◆ Work task
Return each line of the data that follows exactly as it reads.

▼

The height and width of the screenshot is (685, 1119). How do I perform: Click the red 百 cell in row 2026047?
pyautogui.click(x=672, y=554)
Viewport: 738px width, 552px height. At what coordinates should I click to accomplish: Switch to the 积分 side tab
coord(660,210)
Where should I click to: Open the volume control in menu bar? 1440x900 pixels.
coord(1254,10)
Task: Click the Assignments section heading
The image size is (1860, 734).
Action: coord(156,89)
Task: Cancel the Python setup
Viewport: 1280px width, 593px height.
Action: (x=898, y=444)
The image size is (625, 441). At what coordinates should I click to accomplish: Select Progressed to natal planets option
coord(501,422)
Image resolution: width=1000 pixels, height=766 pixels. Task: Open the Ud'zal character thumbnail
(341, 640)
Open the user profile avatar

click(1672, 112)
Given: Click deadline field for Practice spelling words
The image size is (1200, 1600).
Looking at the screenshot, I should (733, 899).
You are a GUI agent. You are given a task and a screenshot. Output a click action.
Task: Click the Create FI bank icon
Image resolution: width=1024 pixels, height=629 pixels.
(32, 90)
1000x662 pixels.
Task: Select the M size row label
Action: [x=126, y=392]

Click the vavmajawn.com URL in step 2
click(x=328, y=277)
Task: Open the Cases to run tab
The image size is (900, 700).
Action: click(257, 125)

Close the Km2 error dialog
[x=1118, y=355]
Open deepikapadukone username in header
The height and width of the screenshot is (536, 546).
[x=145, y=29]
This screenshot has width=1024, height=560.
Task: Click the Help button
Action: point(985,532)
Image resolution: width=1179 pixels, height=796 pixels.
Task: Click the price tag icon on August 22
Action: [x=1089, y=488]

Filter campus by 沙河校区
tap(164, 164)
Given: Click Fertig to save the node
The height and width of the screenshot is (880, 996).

▲

◆ Solution for this exercise
The height and width of the screenshot is (685, 1119). How do I perform: Click the red 百 cell in row 2026047?
pyautogui.click(x=672, y=554)
Viewport: 738px width, 552px height. At what coordinates should I click to accomplish: Switch to the 积分 side tab
coord(660,210)
Where should I click to: Open the volume control in menu bar? 1440x900 pixels.
coord(1254,10)
Task: Click the Assignments section heading
The image size is (1860, 734).
Action: coord(156,89)
Task: Cancel the Python setup
Viewport: 1280px width, 593px height.
Action: (x=898, y=444)
The image size is (625, 441). At what coordinates should I click to accomplish: Select Progressed to natal planets option
coord(501,422)
Image resolution: width=1000 pixels, height=766 pixels. Task: Open the Ud'zal character thumbnail
(341, 640)
Open the user profile avatar

click(1672, 112)
Given: Click deadline field for Practice spelling words
The image size is (1200, 1600).
Looking at the screenshot, I should (733, 899).
You are a GUI agent. You are given a task and a screenshot. Output a click action.
Task: Click the Create FI bank icon
Image resolution: width=1024 pixels, height=629 pixels.
(32, 90)
1000x662 pixels.
Task: Select the M size row label
Action: [x=126, y=392]

Click the vavmajawn.com URL in step 2
click(x=328, y=277)
Task: Open the Cases to run tab
The image size is (900, 700).
Action: click(257, 125)

Close the Km2 error dialog
[x=1118, y=355]
Open deepikapadukone username in header
The height and width of the screenshot is (536, 546).
[x=145, y=29]
This screenshot has width=1024, height=560.
Task: Click the Help button
Action: point(985,532)
Image resolution: width=1179 pixels, height=796 pixels.
Task: Click the price tag icon on August 22
Action: [x=1089, y=488]

Filter campus by 沙河校区
tap(164, 164)
Given: Click Fertig to save the node
The height and width of the screenshot is (880, 996).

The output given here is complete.